C’était sûrement un péché commis par fierté — c’était désobéir résolument à un commandement très clair et très positif de Dieu. C’est là ce qui caractérise le péché commis par fierté, et le rend absolument inexcusable. On ne peut pas alléguer l’ignorance en face d’un commandement divin.

Mais, demandera-t-on peut-être, pourquoi devaient-ils mettre cet homme sous garde? Parce que, bien que le commandement fût explicite, la violation n’en ayant pas été prévue, aucune peine n’avait encore été prononcée. Pour parler à la manière des hommes, l'Éternel ne s’était pas attendu à une folie telle que la profanation de son repos de la part de l’homme. Il n’y avait, par conséquent, pas formellement pourvu. Nous n’avons pas besoin de dire que Dieu connaît la fin des choses, dès le commencement; mais, dans cette affaire, il avait laissé à dessein le cas indécis jusqu’à ce qu’une occasion se présentât. Hélas! elle arriva bientôt, car l’homme est capable de tout. Il n’a pas à cœur le repos de Dieu. Allumer du feu en un jour de sabbat n’était pas seulement une infraction positive à la loi; un tel acte manifestait le plus complet éloignement de la pensée du Législateur, puisqu’il introduisait, dans le jour du repos, ce qui était le symbole le plus frappant du jugement. Le feu est l’emblème du jugement, et comme tel il n’était nullement en rapport avec le repos du sabbat. Il ne restait donc plus qu’à appliquer le jugement à celui qui avait violé le sabbat, car «ce que l’homme sème, il le moissonnera aussi».

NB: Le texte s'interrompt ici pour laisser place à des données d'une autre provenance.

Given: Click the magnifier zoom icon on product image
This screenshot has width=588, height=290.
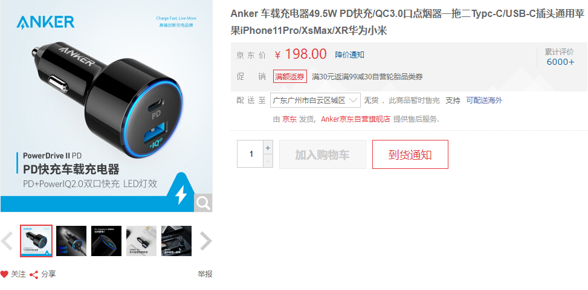Looking at the screenshot, I should 203,203.
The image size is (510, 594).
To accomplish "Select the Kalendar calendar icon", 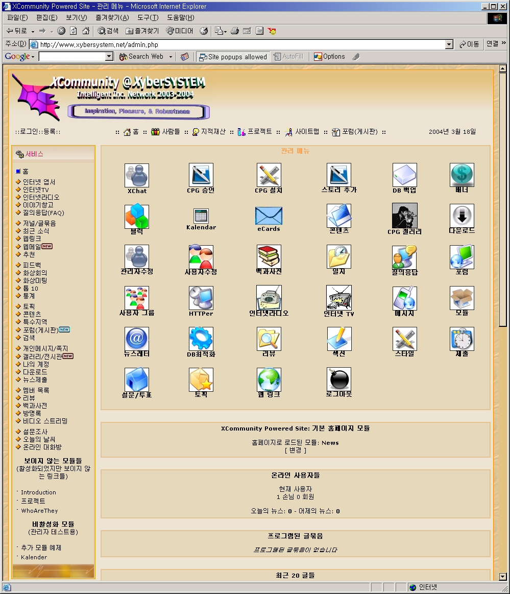I will tap(201, 215).
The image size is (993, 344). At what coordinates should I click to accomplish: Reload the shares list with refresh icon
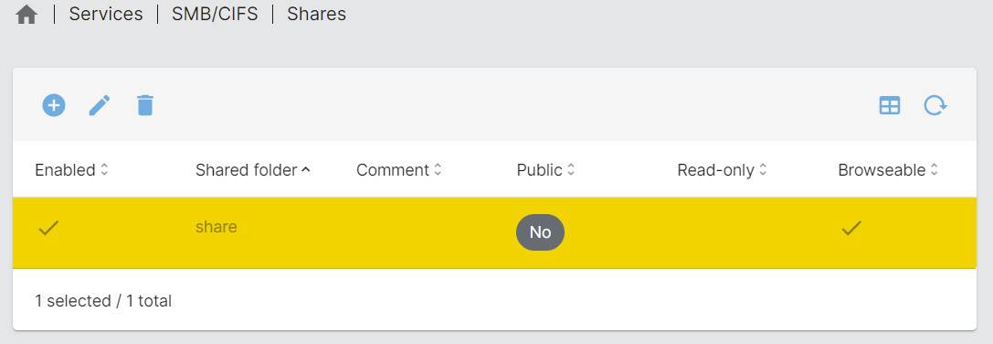click(x=935, y=105)
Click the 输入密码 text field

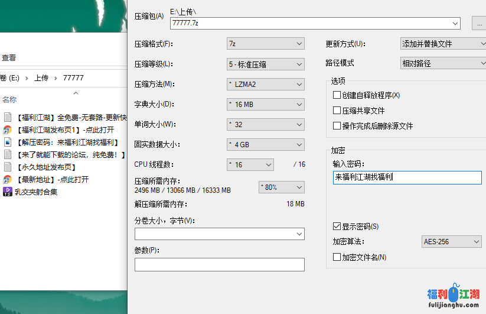pyautogui.click(x=407, y=177)
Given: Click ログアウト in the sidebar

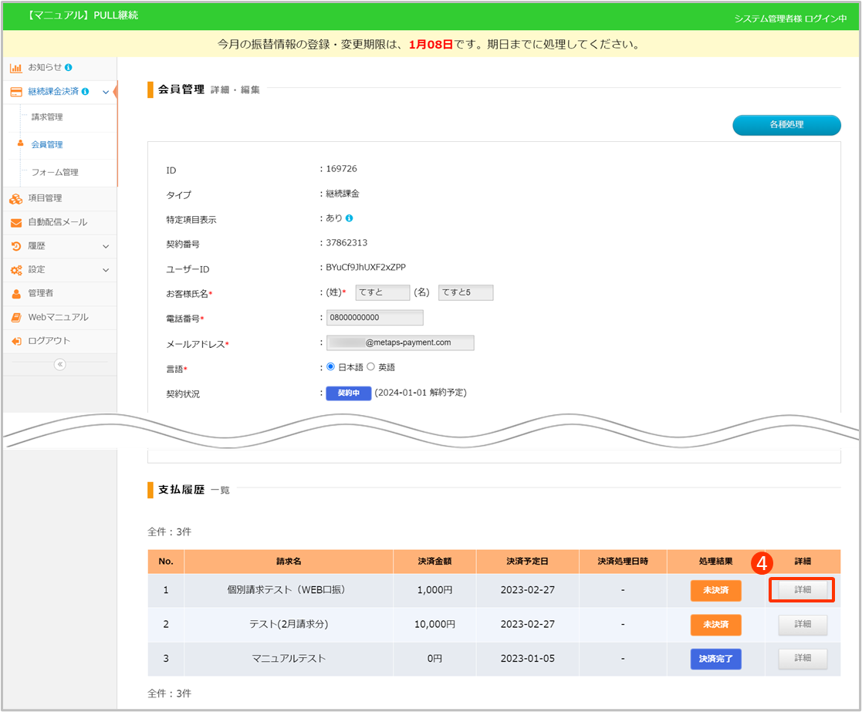Looking at the screenshot, I should (49, 341).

«Et l’Éternel parla à Moïse, disant: Parle aux fils d’Israël, et dis-leur qu’ils se fassent, en leurs générations, une houppe aux coins de leurs vêtements, et qu’ils mettent à la houppe du coin un cordon de bleu. Et elle sera pour vous une houppe; et vous la verrez, et il vous souviendra de tous les commandements de l’Éternel, afin que vous les fassiez, et que vous ne recherchiez pas les pensées de votre cœur, ni les désirs de vos yeux, après lesquels vous vous prostituez; afin que vous vous souveniez de tous mes commandements, et que vous les fassiez, et que vous soyez saints, consacrés à votre Dieu. Moi, je suis l’Éternel, votre Dieu, qui vous ai fait sortir du pays d’Égypte pour être votre Dieu. Moi, je suis l’Éternel, votre Dieu.» (Vers. 37-41.)

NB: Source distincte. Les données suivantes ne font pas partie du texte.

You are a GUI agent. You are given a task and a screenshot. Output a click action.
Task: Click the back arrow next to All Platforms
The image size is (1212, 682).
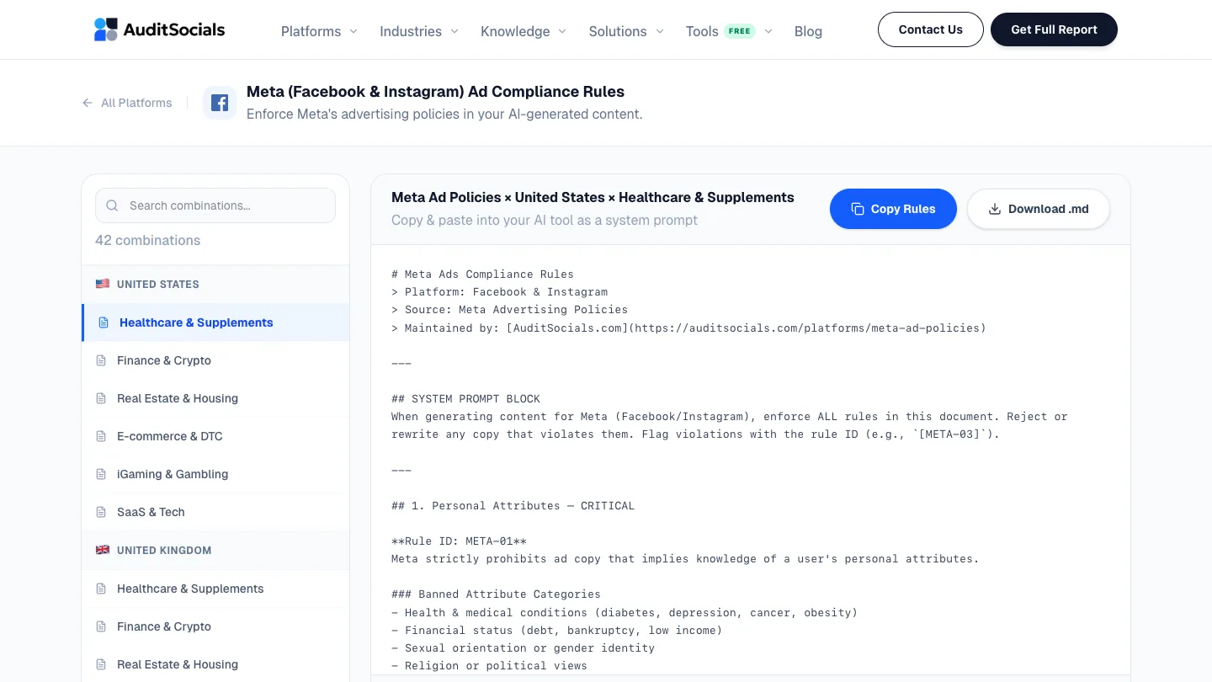(x=88, y=102)
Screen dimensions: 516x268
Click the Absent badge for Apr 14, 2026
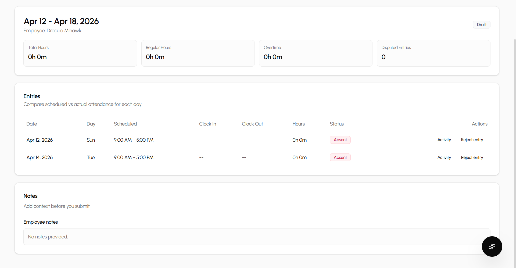(x=340, y=157)
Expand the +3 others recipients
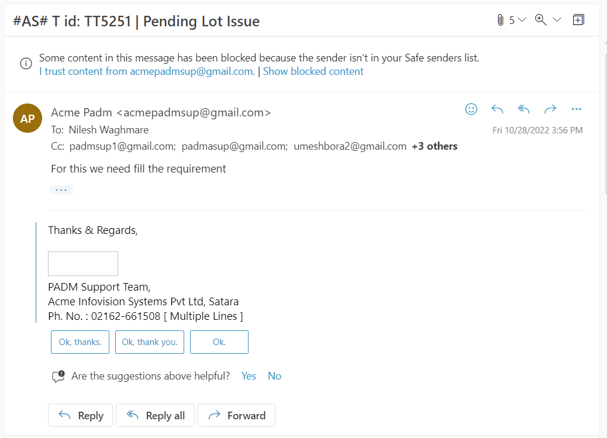 (434, 146)
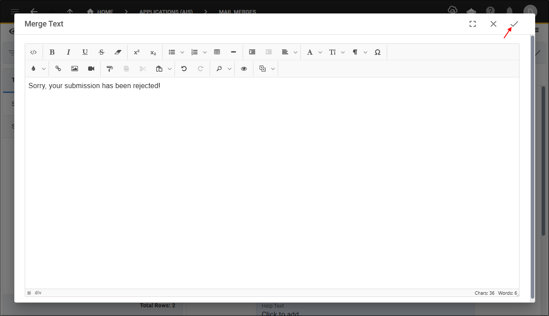This screenshot has width=549, height=316.
Task: Insert a video into the editor
Action: tap(91, 69)
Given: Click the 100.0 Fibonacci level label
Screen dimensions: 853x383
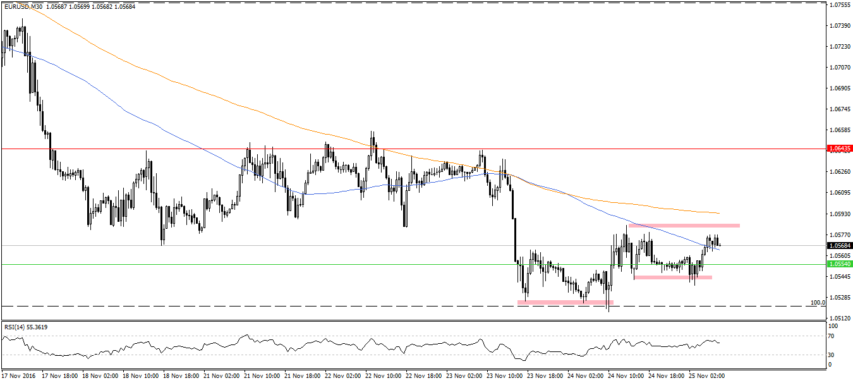Looking at the screenshot, I should pos(818,303).
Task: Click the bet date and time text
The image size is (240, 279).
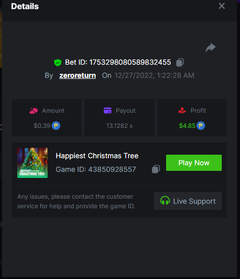Action: point(154,75)
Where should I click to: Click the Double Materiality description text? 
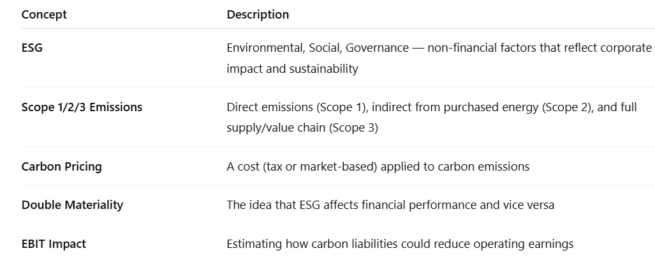(x=390, y=205)
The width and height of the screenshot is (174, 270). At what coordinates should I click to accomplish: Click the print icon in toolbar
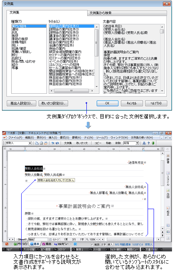[x=41, y=143]
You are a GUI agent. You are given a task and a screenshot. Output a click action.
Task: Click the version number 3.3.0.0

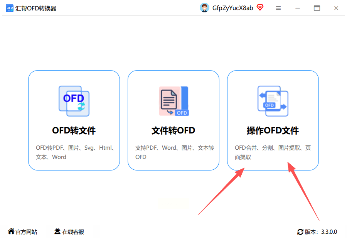click(329, 232)
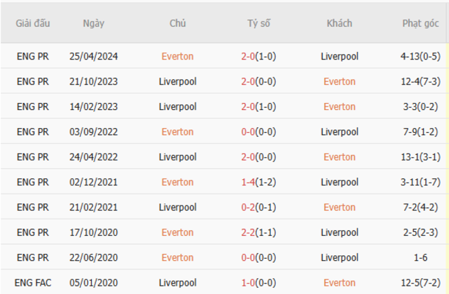Click the 'Phạt góc' column header

point(420,23)
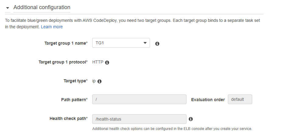Collapse the Additional configuration section arrow
This screenshot has width=303, height=140.
[8, 8]
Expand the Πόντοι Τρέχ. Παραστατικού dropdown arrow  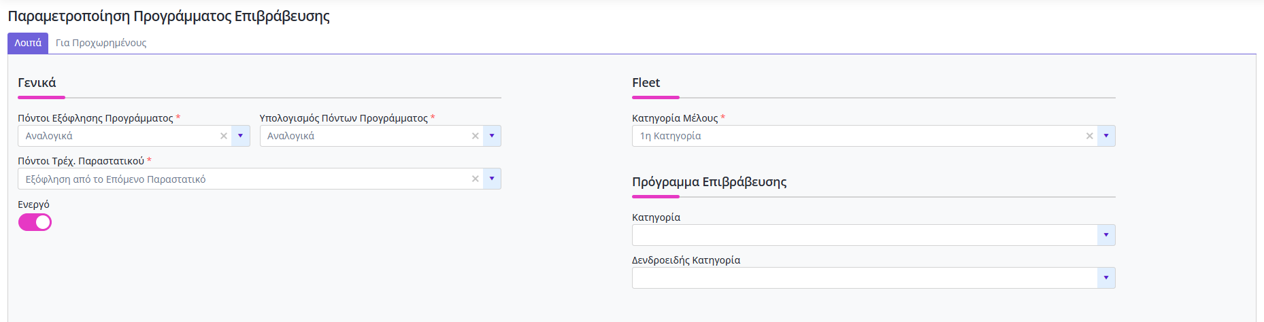click(492, 179)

Le Dieu d’Israël voulait tenir son peuple dans une continuelle souvenance de ses saints commandements.

De là cette magnifique institution du «cordon de bleu» ordonné pour être un mémorial céleste, attaché aux pans mêmes de leurs vêtements, afin que la parole de Dieu pût toujours être remise en mémoire dans leurs pensées et dans leurs cœurs. Toutes les fois qu’un Israélite portait les yeux sur ce cordon de bleu, il devait penser à l'Éternel et montrer une sincère obéissance à tous ses statuts.

Tel était le grand but pratique du «cordon de bleu». Mais quand nous nous reportons au verset 5 du chapitre 23 de Matthieu, nous voyons le triste usage que l’homme avait fait de cette institution divine. «Et ils font toutes leurs œuvres pour être vus des hommes; car ils élargissent leurs phylactères et donnent plus de largeur aux franges de leurs vêtements.» Ainsi la chose même qui avait été établie pour les amener à se rappeler l'Éternel, et à montrer une humble obéissance à sa précieuse Parole, ils s’en servirent pour se glorifier eux-mêmes, dans leur orgueil religieux. «Ils font toutes leurs œuvres pour être vus des hommes.» Pensons-y sérieusement. Prenons garde de changer le mémorial céleste en un insigne terrestre, et de tirer de ce qui devait nous conduire à une humble obéissance une occasion de nous glorifier nous-mêmes.